How about the vapid tittering of a young girl meeting a rock star?

"Used his hands while talking. Fluid, graceful. Spoke broken English, softly, as though it embarrassed him not to have the language mastered. Couldn't hear him well, so I stared at his mouth a lot. Mustache. Looked ticklish. Stop thinking about that. STOP IT!"

Deadbrain US author Allen Voivod has come up with a unique alternative version of Rumsfeld's long entwined career with America's Iraq policy, centering around the discovered secret "Rumsfeld Diaries". In these pages, Voivod takes the genuine shifting sands of US-Iraqi relations over the past two decades, and superimposes an entirely different relationship dynamic over the actual events, namely a clandestine affair between the deposed Iraqi leader and the American secretary of defense. In this astonishing exposé (which first ran in part as a serial on the British Deadbrain site) the intricate and deadly diplomatic dance is played to the tune of a high school crush. The result is rather like listening to a production of Wagner's Ring Cycle set to a Britney Spears soundtrack.

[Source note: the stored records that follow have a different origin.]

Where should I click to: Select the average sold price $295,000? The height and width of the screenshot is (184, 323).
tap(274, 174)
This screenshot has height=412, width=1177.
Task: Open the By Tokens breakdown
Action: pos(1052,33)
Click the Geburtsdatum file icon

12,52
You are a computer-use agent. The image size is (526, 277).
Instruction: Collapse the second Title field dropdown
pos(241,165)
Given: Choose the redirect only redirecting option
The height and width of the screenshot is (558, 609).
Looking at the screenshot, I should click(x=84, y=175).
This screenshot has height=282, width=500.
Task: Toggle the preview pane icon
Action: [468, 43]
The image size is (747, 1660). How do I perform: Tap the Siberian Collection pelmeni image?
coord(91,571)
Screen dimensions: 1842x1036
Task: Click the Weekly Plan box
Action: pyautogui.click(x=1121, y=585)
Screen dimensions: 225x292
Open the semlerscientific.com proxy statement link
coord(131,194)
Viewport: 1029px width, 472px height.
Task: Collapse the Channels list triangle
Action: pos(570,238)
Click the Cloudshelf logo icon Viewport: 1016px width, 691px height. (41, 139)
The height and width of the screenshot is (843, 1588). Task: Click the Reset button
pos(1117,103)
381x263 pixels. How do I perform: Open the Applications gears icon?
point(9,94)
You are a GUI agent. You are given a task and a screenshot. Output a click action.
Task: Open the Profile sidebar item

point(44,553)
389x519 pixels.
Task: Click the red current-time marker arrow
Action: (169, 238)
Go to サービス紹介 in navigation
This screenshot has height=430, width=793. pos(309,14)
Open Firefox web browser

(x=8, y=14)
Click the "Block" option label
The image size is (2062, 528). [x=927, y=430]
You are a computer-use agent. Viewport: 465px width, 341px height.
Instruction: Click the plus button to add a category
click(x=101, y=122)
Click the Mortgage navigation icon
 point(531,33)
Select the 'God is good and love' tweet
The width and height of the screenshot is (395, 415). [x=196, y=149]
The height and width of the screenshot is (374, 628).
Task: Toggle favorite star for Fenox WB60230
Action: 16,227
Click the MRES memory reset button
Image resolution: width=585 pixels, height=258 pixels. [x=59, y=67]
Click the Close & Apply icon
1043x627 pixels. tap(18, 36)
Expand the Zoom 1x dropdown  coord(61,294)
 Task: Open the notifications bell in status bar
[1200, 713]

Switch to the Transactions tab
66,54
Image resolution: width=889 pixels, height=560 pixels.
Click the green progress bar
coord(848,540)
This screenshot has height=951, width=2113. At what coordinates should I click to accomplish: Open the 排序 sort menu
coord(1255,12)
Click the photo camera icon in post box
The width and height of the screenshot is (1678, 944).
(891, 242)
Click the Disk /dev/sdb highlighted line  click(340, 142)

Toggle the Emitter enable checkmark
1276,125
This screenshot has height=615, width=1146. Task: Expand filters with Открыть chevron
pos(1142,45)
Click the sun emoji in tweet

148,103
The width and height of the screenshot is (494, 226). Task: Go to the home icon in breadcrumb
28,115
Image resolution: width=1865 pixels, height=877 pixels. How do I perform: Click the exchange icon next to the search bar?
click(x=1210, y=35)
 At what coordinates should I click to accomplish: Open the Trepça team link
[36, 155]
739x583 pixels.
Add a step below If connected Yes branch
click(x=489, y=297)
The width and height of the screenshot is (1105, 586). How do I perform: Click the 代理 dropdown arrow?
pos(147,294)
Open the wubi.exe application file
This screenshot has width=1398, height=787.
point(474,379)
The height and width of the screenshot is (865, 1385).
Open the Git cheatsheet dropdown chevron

Voivod has a deftly savage touch, and a gift for producing characterizations which are remarkably plausible within the ludicrous framework of the narrative. The publication (only available in PDF e-book at this time) is slickly designed and laid out, peppered with actual quotes from Rumsfeld ("rum shots"), factoids ("rum raisins") and pithy third-party quotes ("rum runners"). They're smoothly integrated into the text, but make no mistake: this is satire with a message, said early, loud, and often. The introduction encourages readers to take action themselves to encourage Rumsfeld's dismissal, and the book comes with several "bonus features" including form letters you can send to your congressman and resource guides for taking action. Part of the proceeds are also being donated to Amnesty International and Human Rights First. It's a big package, and not all the extras will be for everyone. (And now that Rumsfeld has actually stepped down, some of them may seem superfluous.)

Nonetheless this is a strong first entry from Voivod; it's the early version of the Rumsfeld Diaries which first got Voivod his own Deadbrain franchise, and it's great to see this project reach a finished form. The Rumsfeld Diaries is intended to make you laugh and make you mad at the same time. To succeed at both is the mark of a true satirist.